Un père, impair. On sait, depuis que les filles de Marlene Dietrich ou de Joan Crawford en ont témoigné, qu'être l'enfant d'une étoile n'est pas toujours facile. On sait aussi, et peut-être plus encore, que les amants hédonistes de l'après-guerre ont souvent confondu leurs aspirations libertaires et amoureuses avec un implacable égoïsme et que d'adultes à enfants, la liberté des uns fut souvent le chagrin, l'angoisse, l'inquiétude des autres. C'est à tout cela que l'on pense, à cet écheveau des rendez-vous remis sans cesse, en lisant le si douloureux et poignant livre du poète Stéphane Crémer, Le rôle du père.

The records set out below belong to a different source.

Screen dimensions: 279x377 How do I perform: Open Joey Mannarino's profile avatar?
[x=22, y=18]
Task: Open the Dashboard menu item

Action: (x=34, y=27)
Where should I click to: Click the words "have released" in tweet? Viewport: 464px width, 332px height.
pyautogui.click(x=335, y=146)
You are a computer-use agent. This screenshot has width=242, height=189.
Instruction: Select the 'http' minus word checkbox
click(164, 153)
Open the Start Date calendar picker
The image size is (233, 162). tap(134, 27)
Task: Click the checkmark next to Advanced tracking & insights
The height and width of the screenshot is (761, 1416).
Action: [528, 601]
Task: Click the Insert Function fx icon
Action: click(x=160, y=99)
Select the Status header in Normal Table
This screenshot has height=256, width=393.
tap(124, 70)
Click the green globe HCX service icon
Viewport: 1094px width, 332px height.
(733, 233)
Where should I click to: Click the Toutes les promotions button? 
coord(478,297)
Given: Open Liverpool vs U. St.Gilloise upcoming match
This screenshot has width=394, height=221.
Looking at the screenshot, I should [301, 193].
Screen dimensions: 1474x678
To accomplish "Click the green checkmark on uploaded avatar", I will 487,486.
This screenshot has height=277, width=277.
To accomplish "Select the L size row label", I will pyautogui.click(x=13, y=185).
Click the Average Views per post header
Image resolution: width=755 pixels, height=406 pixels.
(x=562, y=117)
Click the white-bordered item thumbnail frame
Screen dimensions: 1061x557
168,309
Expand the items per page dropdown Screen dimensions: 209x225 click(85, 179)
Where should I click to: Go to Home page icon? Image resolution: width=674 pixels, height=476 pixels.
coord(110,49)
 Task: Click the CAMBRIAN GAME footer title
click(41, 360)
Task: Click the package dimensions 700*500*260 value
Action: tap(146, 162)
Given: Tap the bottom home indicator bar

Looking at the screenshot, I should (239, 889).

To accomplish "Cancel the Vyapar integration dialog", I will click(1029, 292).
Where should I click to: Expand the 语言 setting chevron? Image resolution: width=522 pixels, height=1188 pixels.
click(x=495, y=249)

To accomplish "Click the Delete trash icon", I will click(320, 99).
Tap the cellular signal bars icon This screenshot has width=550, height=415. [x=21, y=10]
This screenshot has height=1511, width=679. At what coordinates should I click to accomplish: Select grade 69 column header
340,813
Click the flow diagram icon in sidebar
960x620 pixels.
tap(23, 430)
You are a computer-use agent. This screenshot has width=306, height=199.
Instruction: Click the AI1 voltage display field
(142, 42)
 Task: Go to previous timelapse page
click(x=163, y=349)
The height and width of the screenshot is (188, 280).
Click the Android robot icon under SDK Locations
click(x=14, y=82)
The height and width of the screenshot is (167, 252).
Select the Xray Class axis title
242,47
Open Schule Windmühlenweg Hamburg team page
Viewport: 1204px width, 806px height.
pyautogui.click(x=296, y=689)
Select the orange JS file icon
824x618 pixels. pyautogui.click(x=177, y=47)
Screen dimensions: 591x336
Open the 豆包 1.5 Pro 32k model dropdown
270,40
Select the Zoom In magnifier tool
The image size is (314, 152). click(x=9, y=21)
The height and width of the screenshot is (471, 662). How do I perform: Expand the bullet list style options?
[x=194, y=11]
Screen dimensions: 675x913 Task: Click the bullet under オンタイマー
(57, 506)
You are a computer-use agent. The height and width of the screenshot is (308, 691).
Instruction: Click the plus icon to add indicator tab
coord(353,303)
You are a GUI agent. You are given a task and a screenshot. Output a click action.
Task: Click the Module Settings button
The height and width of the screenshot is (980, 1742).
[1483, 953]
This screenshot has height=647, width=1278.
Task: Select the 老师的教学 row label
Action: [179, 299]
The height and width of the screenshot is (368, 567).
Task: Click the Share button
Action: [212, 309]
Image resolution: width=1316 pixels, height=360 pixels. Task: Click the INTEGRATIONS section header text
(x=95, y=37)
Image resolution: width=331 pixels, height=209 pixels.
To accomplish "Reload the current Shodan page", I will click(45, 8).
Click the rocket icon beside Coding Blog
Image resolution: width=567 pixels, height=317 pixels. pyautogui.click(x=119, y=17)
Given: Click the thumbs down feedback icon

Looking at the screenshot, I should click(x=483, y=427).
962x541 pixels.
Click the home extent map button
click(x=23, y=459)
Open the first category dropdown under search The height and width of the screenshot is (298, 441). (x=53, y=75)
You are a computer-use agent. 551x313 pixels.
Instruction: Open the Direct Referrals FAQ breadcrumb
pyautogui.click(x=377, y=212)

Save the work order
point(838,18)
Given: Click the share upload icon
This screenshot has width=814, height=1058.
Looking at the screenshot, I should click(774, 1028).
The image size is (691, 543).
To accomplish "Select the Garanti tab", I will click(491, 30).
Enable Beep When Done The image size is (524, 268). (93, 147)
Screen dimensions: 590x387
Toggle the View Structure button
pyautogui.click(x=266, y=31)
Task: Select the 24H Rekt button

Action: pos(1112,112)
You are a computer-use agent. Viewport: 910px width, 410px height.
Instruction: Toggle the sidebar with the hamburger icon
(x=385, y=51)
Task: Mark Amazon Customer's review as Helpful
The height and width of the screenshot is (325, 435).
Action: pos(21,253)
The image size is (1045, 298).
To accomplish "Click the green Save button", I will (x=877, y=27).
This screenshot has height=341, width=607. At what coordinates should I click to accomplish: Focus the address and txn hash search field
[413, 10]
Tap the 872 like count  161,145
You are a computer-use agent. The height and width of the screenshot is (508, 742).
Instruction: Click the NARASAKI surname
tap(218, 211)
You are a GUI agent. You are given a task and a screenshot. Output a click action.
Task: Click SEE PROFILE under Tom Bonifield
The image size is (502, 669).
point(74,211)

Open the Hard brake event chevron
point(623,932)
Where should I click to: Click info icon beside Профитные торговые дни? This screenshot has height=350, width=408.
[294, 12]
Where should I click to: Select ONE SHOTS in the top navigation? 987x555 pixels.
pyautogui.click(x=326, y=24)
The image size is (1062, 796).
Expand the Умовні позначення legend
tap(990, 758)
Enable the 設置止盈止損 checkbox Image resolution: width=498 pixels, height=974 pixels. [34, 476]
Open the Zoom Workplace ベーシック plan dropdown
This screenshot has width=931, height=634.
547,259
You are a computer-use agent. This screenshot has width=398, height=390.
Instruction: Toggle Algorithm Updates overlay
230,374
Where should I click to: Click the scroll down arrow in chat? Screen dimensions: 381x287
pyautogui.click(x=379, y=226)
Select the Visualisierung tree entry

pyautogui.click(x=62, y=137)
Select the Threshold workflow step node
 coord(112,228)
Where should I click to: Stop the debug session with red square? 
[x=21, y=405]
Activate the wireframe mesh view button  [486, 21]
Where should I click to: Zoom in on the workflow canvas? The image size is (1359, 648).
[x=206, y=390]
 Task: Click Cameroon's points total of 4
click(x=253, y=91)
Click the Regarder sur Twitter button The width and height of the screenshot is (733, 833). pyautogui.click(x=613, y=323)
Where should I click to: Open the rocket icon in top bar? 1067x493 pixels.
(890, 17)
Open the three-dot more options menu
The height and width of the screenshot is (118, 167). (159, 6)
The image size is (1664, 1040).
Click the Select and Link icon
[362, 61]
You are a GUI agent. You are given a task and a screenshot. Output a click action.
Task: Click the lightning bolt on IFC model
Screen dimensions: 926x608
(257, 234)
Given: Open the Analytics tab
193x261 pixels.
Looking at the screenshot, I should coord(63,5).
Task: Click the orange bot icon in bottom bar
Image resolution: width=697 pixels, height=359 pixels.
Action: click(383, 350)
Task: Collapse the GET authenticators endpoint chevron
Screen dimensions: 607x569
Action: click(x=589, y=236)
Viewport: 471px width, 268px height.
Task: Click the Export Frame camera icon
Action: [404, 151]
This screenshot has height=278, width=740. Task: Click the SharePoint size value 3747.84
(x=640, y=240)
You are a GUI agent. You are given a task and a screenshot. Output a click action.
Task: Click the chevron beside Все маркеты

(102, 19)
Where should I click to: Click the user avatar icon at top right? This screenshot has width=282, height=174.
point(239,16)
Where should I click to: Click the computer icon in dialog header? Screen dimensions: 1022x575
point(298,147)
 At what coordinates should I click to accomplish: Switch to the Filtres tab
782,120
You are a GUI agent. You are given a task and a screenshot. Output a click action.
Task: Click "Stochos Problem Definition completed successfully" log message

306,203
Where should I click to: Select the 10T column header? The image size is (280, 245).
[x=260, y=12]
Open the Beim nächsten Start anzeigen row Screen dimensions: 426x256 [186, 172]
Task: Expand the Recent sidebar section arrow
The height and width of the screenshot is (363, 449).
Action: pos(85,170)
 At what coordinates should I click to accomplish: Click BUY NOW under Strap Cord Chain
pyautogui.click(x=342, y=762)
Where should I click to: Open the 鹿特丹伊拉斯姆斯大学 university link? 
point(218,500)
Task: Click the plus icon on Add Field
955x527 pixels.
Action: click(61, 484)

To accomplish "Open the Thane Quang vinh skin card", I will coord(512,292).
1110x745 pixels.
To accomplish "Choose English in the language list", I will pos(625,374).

Oui, Crémer, comme le commissaire Maigret, comme l'ogre des films de Brisseau, l'officier perdu de ceux de Schoendoerffer, le mari disparu de Sous le sable d'Ozon, entre des dizaines d'autres incarnations. Un corps, massif, une voix, une présence à nulle autre pareille dans le paysage du cinéma français de la seconde moitié du siècle dernier : Bruno Cremer, donc. Stéphane, c'est son fils. Ce qui ne va pas dans cette proposition liminaire et qui justifie que ce dernier y consacre un livre, c'est ce pronom possessif. « Son » fils. L'un l'espère, l'autre le refuse. Vieille histoire. Qui trouve ici sa source un jour des 13 ans de l'enfant lorsque le père demande au fils « qu'est-ce que ça te ferait si ta mère se prostituait ? » La question n'appelle pas de réponse. Elle est tout de même de celles qui font peser sur une vie entière un climat de menace, d'abandon. Le reste sera à l'avenant, entre indifférence et inconséquence de l'un, rage et dissimulation de l'autre.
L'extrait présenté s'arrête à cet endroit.